ANKARA (AA) – Cumhurbaşkanlığı İletişim Başkanlığı'nda "Türk Basın Tarihini Yeniden Düşünmek" Sempozyumu düzenlendi.
İletişim Başkanlığı Konferans Salonu'ndaki sempozyumda, Türk basınının geçmişi, bugünü ve geleceği ele alındı.
Burada konuşan TRT Genel Müdürü Zahid Sobacı, dezenformasyonun tek kaynağının haber olmadığını, kişisel ve kurumsal düzeyde üretilen içeriklerin, yapımların, dizilerin, belgesellerin, müzik parçalarının ve sinemanın bu dezenformasyonun bir parçası haline geldiğini söyledi.
Sadece haber üzerinden dezenformasyon yapıldığında bunun anlaşılabileceğini ancak bu diğer enstrümanlarla yapıldığında, insan zihninin farkında olarak ya da olmayarak önceden tasarlanmış bir yöne doğru sürüklendiğini belirten Sobacı, dezenformasyonun her dönemde olduğunu kaydetti.

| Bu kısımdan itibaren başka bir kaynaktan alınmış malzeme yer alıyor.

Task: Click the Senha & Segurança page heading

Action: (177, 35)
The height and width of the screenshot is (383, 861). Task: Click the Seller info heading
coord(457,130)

Türk medyasının 2000 yılı öncesinde darbelerin meşrulaştırılması, vesayetçi sistemin kök salması için dezenformasyon ve algı operasyonu yaptığını dile getiren Sobacı, 28 Şubat sürecinin toplum mühendisliği yapılan en somut olaylardan biri olduğunu hatırlattı.

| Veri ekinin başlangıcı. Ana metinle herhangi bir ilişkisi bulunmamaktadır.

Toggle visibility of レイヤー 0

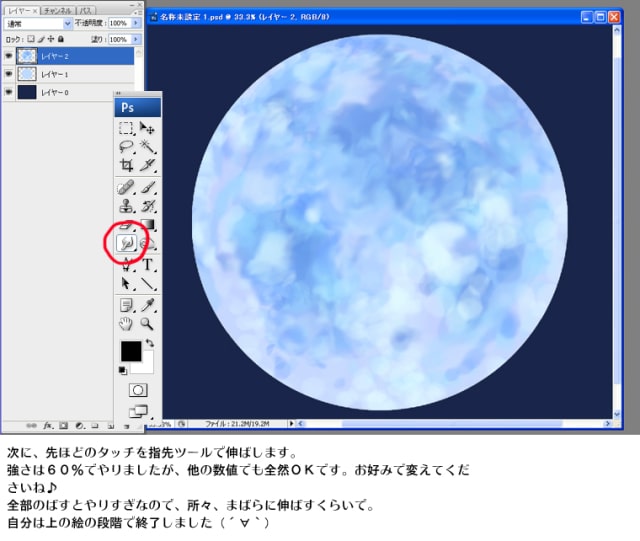click(9, 92)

Bugün dezenformasyon içeriğinde yoğun bir artışın yaşandığına dikkati çeken Sobacı, "İçerikte bir artış yaşandığında, o zaman insanların dezenformasyona maruz kalma sıklığı da artıyor. Konular çeşitleniyor. Bugün sadece siyaset alanında veya darbe zemini oluşturmak için değil, enerjiden sağlığa, eğitimden afete kadar birçok alanda yalan haberin dolaşıma sokulabildiğini görüyoruz." dedi.
Dezenformasyonun bu kadar yoğunlaşmasının sebebinin "sosyal medya" olduğuna işaret eden Sobacı, doğru ve teyitli bilginin önemli olduğunun altını çizdi.
– "Daha özgür bir ses çıkıyor"
Basın İlan Kurumu Yönetim Kurulu Başkanı Prof. Dr. Edibe Sözen de hakikat arayışının bitmeyen bir arayış olduğuna dikkati çekti.
Cumhuriyet dönemi basın tarihini anlatan Sözen, tek parti döneminde basının devletin ideolojik aygıtı gibi çalıştığını kaydetti.
– "Çocuklar, bilinçli medya tüketicisi olmalı"
Radyo ve Televizyon Üst Kurulu (RTÜK) Başkanı Ebubekir Şahin de bir yanlışın doğrudan daha hızlı yayıldığını vurguladı.
RTÜK'ün yaptığı çalışmalara ilişkin bilgi veren Şahin, özellikle sosyal medyanın öğrenilmesini, bu alanı bilen ebeveyn ve çocukların yetişmesini arzu ettiklerini dile getirdi.
Çocukların yeni medya, dijital medya ve medya okur yazarlıklarını öğrenerek, bilinçli medya tüketicileri olmalarını sağlamanın RTÜK'ün görevleri arasında bulunduğunu hatırlatan Şahin, bu anlamda hem yurt içerisinde hem yurt dışında çalışmalar yaptıklarını sözlerine ekledi.